--- WHAT YOU HAVE TO DO ---
Go through the records and show each line where the word "will" occurs.

--- Records excerpted from a collection ---
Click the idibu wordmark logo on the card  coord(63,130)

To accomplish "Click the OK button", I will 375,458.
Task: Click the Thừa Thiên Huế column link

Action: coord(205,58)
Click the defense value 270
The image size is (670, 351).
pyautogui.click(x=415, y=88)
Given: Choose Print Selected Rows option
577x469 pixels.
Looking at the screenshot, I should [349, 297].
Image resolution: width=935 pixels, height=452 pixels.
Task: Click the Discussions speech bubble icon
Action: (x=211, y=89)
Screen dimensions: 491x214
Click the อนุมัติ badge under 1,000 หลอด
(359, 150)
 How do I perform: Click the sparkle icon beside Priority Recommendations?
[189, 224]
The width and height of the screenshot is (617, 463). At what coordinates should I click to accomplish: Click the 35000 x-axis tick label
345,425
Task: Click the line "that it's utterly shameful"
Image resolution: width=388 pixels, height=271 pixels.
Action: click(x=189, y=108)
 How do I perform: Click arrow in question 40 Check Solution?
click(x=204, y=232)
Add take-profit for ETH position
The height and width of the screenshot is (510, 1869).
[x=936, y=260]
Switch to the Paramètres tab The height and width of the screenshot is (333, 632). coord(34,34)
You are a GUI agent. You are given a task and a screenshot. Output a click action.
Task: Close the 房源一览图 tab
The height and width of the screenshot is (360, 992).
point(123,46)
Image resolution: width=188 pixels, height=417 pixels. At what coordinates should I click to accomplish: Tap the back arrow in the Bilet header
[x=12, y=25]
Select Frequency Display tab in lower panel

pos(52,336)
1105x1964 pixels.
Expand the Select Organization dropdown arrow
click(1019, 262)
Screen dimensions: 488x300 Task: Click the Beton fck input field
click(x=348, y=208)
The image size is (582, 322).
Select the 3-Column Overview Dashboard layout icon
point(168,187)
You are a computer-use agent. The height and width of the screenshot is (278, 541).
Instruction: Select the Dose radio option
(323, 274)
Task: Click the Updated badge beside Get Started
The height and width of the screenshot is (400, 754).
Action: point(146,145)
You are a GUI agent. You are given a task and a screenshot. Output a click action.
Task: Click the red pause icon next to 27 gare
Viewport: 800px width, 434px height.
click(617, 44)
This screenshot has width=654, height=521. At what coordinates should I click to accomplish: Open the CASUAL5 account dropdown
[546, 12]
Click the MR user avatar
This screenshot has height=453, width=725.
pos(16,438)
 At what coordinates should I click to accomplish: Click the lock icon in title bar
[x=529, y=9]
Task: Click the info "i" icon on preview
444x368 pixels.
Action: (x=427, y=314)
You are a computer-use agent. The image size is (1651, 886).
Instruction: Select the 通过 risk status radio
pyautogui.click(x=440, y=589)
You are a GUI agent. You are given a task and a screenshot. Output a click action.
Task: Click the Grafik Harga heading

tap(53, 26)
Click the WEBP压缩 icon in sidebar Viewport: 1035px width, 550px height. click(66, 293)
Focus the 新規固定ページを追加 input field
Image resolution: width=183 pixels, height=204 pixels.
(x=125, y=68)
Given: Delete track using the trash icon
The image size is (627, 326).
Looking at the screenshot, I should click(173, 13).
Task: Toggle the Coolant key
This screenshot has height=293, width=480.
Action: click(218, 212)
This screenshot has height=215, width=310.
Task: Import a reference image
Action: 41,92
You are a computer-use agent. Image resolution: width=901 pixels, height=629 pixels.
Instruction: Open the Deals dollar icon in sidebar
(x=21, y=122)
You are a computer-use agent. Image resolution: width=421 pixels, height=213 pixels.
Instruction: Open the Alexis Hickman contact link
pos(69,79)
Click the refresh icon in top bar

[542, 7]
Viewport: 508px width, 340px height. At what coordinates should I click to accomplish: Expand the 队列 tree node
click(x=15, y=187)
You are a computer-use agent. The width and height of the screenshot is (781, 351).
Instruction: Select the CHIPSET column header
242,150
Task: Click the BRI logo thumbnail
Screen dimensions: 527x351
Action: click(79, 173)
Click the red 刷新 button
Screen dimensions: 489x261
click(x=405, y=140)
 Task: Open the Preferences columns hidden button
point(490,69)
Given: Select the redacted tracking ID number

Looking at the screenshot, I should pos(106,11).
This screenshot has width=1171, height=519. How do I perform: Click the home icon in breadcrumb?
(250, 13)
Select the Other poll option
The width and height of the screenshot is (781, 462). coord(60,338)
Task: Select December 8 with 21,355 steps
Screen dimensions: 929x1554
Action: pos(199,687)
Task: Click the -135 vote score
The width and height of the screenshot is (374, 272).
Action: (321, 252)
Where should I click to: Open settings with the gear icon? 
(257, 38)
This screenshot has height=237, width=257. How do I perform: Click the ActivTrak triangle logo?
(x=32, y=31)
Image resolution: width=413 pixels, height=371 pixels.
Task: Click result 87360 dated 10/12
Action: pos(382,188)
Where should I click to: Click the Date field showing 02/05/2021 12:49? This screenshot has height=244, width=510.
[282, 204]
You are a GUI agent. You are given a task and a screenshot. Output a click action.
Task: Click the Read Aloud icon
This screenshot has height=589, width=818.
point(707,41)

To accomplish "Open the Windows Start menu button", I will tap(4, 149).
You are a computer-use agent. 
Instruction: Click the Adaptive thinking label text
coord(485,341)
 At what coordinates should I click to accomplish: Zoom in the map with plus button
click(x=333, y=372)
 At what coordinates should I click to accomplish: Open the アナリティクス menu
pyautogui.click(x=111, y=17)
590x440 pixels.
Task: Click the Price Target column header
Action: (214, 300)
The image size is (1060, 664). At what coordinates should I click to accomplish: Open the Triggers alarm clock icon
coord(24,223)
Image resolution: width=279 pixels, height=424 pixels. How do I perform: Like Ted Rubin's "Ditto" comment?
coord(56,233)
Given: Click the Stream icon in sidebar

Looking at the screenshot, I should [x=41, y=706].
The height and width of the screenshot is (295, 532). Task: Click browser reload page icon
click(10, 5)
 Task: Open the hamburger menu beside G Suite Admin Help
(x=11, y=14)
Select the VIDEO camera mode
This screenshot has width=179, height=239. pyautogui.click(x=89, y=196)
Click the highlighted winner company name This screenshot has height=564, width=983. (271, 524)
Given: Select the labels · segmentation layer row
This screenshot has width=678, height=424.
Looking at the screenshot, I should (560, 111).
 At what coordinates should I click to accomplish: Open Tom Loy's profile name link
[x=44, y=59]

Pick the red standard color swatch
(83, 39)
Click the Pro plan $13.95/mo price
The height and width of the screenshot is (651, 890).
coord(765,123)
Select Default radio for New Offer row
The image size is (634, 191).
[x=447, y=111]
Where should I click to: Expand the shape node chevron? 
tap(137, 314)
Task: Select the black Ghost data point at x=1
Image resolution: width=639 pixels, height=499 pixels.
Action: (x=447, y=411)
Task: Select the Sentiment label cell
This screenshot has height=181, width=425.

--- SOLUTION ---
To accomplish "Click the OK button", I will 375,458.
To accomplish "Open the Windows Start menu button", I will tap(4, 149).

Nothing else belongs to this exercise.